Saved entries:

------------------------------

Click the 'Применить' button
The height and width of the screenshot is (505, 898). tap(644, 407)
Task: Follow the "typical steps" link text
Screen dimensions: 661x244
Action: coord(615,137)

------------------------------

Activity: Restate each of the entries above verbatim.

Answer:
Click the 'Применить' button
The height and width of the screenshot is (505, 898). tap(644, 407)
Task: Follow the "typical steps" link text
Screen dimensions: 661x244
Action: coord(615,137)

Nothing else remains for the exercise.